Казалось невероятным — как ей удалось разглядеть белоголового малыша во взрослом чужом человеке. Они стояли, обнявшись, на улице, куры бродили вокруг по гусиной лапчатке, и морщинистое лицо Матрёши молодело улыбкой, а по щекам текли слёзы. Она всхлипывала и шептала что-то неразборчивое. Вторая тётка деликатно ретировалась, но выглядывала теперь из своей калитки, боясь пропустить интересное. Девочке казалось, что она случайно застряла в облаке чужой любви, которую нельзя спутать с чем-то другим, и мир оцепенел, словно всё остальное на свете стало неважным. Объятия, однако, выглядели слишком уж тёплыми, она даже почувствовала неловкость за отца, который, успокаивая свою Матрёшу, гладил её по голове, да так неловко, что платок сполз, открыв седые волосы с простым пластмассовым гребешком. Мать с братом застыли в стороне и, похоже, совершенно не представляли, как себя вести.

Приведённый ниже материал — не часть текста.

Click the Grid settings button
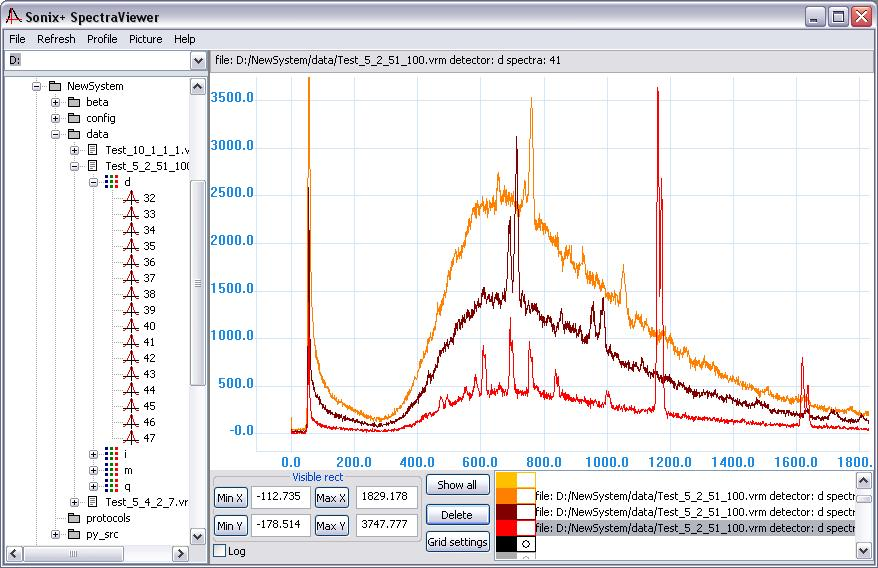This screenshot has width=878, height=568. coord(457,542)
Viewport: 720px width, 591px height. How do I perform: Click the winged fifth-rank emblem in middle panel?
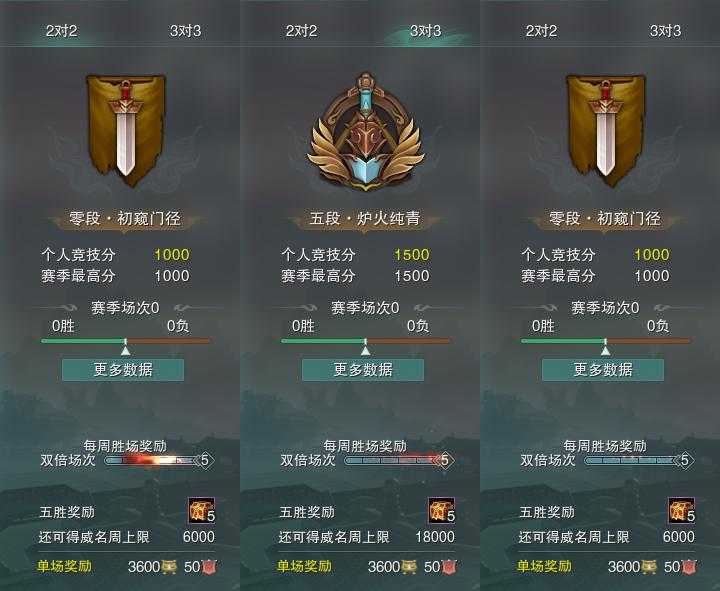click(366, 131)
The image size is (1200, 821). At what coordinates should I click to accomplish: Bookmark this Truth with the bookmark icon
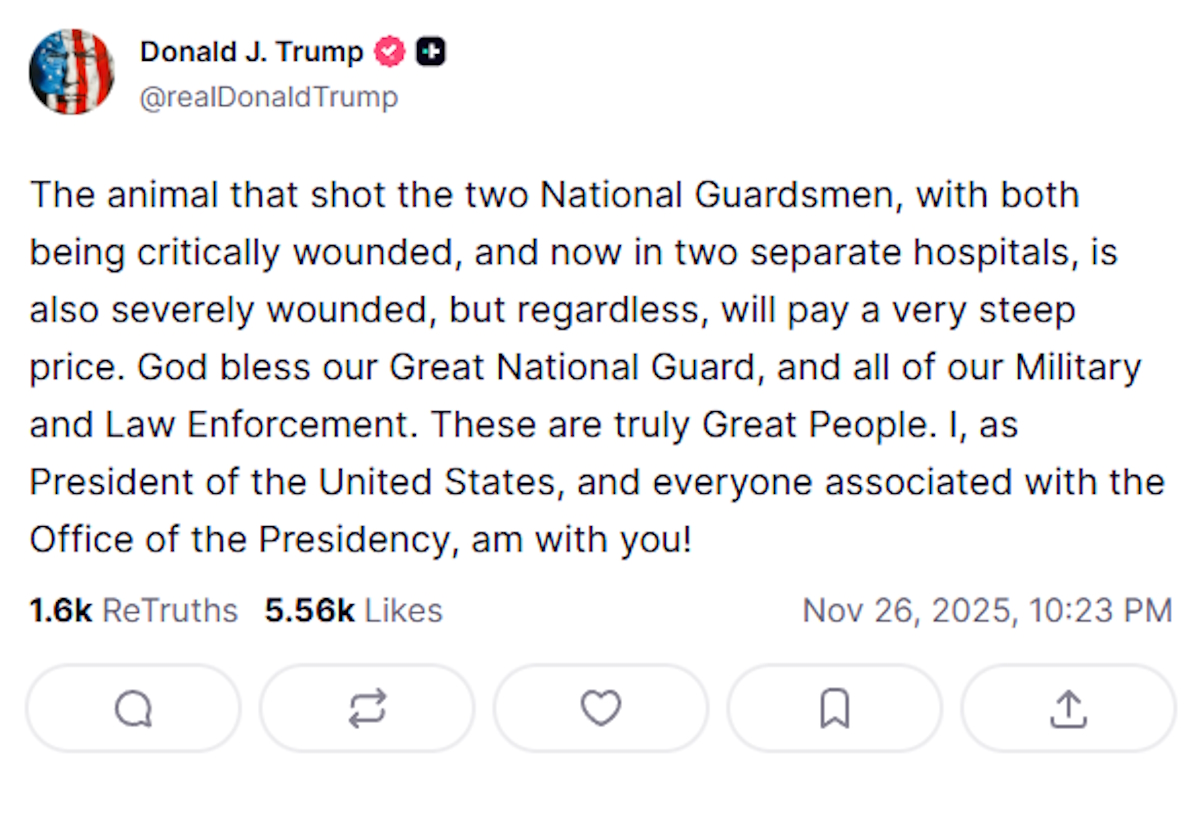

Остановившееся время дёрнулось, будто поезд тронулся, и ещё не просохшая от слёз Матреша подошла к матери. Но не обняла, а просто протянула грубую шершавую руку. Потом настала очередь детей — уж они-то удостоились поцелуев, и девочка терпеливо вдыхала сложносочиненный деревенский запах, исходящий от тёткиной телогрейки. Будто очутилась внутри короткого рассказа, и не в роли героини, а в роли автора, и, проигрывая текст в голове, уже думала, что Матрёна Ивановна будет звучать глупо, даже пародийно, и тут же стала про себя называть ее Хозяйкой.